We can use Stream.iterate/2 to iterate over an accumulator. For example, we could start at 0, and then add 1 to it for every iteration.

flowchart LR
  1 --> 2 --> 3 --> 4 --> 5
  n1[n] --> n2[n + 1] --> n3[n + 2] --> n4[n + 3] --> n5[n + 4]
Stream.iterate(0, fn accumulator -> accumulator + 1 end) |> Enum.take(5)

The initial value of the accumulator will be 0. The next value of the accumulator will be accumulator + 1 which is 0 + 1. This pattern continues to create [1, 2, 3, 4, 5].

flowchart LR
Accumulator --> Function --> A2[Next Accumulator] --> Function

You could build more complicated sequences this way too. For example, there is such a thing as the Collatz Conjecture. Also known as the simplest math problem that no one can solve.

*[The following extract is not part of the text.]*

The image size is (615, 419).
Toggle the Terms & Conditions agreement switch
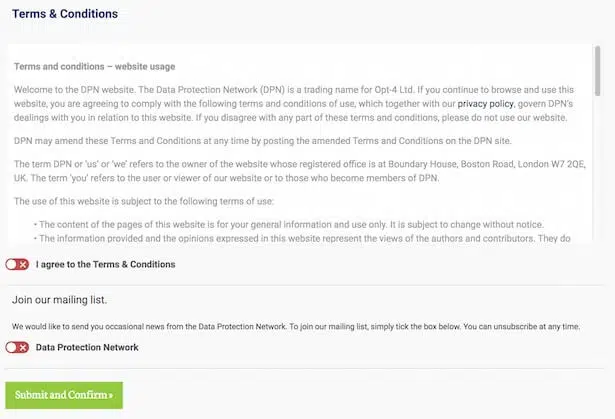coord(16,265)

Kino.YouTube.new("https://www.youtube.com/watch?v=094y1Z2wpJg")

The Collatz Conjecture states that if you take any number and apply the following two rules:

  1. If the number is odd, multiply the number by three and add 1
  2. If the number is even, divide by two.

Eventually, no matter the starting number, the sequence should infinitely repeat 4, 2, 1.

flowchart LR
integer --> even
integer --> odd
  even --> a[x / 2]
  odd --> b[3x + 1]
  a --> 4
  b --> 4
  4 --> 2 --> 1

For example, let’s take the number 5 to see how it quickly repeats 4, 2, 1

flowchart LR
  5 -- 5 * 3 + 1 --> 16 --16 / 2--> 8 -- 8 / 2 --> 4 -- 4 / 2--> 2 -- 2 / 2 --> 1
  -- 1 * 3 + 1--> a[4] --4 / 2--> b[2] --2 / 2--> c[1]

Your Turn

In the Elixir cell below, try changing starting_integer and see how it always eventually repeats 4, 2, 1.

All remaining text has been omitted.